Andreas Slominski's show at Sadie Coles HQ will comprise of a new series of polystyrene pictures. Sculpted from wallsize slabs of Styrofoam and spray-painted with a primary and fluorescent palette, these paintings skirt around definitions of painting and sculpture. Evocative of the everyday, they incorporate polystyrene renderings of objects as diverse as a saucepan of egg yolks, skis, a woodworking tool, and boat-objects, all of which suggest a hidden iconography linked to earlier series of sculpture by the artist. Their tropical colours and souvenir-like qualities are reminiscent of a strange journey, one that Slominski reveals through constructed mementos and literal imprints. Made by means of layers, from the engraved polystyrene up, these pieces are contained in heavy steel frames. Framing these pieces in such a way might suggest the completion and compression of the action illustrated inside. As in other work, Slominski upsets his viewer's stable footing by proposing a mystery to be solved. In this way, Slominski has created a new way of engaging the viewer in favour of impression over documentation. Although aesthetically dissimilar to his previous work, the performative actions and conceptual roots remain.
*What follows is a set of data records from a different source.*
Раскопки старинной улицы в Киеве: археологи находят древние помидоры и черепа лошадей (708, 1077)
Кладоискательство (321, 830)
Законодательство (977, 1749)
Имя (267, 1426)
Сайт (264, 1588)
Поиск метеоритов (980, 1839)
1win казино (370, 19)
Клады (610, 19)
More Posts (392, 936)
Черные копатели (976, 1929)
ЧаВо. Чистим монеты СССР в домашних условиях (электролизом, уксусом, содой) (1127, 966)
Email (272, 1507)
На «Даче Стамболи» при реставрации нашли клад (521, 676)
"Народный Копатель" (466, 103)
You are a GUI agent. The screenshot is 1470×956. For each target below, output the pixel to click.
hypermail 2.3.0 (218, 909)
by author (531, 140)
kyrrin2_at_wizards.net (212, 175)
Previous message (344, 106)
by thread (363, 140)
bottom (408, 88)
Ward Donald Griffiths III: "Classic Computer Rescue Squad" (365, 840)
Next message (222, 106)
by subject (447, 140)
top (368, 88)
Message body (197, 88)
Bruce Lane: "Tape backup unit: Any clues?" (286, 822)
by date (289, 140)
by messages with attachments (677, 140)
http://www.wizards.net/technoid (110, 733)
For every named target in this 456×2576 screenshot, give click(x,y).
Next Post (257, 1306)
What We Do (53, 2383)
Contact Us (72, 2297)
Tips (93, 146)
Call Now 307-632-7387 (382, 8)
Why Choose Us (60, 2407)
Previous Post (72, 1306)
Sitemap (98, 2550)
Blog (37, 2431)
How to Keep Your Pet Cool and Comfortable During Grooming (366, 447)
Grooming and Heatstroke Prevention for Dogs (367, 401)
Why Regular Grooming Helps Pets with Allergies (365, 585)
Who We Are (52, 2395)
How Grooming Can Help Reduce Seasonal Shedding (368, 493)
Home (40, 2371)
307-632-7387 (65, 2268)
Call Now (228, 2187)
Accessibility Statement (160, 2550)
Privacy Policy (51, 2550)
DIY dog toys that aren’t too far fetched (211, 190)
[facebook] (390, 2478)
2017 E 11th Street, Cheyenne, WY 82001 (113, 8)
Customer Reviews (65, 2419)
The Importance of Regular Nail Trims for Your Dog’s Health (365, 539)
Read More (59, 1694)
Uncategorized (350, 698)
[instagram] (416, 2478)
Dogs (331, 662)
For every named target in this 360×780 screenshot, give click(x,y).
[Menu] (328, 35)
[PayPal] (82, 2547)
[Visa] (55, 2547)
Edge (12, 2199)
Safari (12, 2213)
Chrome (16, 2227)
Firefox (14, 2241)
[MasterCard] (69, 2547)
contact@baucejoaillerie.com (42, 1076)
Slominski is perhaps best known for his traps. These traps, whether conventional, constructed or invented, show Slominski's fanatical mindfulness to detail. Although much of his work is characteristically impractical in its completion, his custom-made traps for individual animals reveal an efficiency-driven side. Like a great deal of Slominski's work, the humour lies in the extreme attention to detail.

Much of Slominski's work is deliberately painstaking. His absurd methods are characterized in work like Cough Syrup Transport System, 1998, which entailed placing a spoonful of cough syrup into a Cardan's suspension apparatus used to keep mariner's compasses horizontal. This was then secured within a vibration-resistant safe, placed in a van and transported from one end of Berlin to the other, completing its journey at the Deutsche Guggenheim at Unter den Linden. All the viewer sees is the spoonful of cough syrup, but his clues reveal a deliberately painstaking route. Photographs and text clearly document his progress. With these new polystyrene pictures, the final conclusion is more ambiguous.

Andreas Slominski was born in Meppen, Germany in 1959. Between 1983 and 1986 he studied at the Hochschule für bildende Künste, Hamburg. Recent solo shows have been held at MMK, Frankfurt am Main, 2007, Museum Boijmans Van Beuningen, Rotterdam, 2007, and at the Serpentine Gallery, London, 2005. He has contributed to numerous international group shows including ...5 minutes later at KW Institute for Contemporary Art, Berlin, 2008. He has been the subject of many monographs including Andreas Slominski (MMK, 2007) and Andreas Slominski (Germano Celant, 2005). He lives and works in Hamburg and Werder, Germany.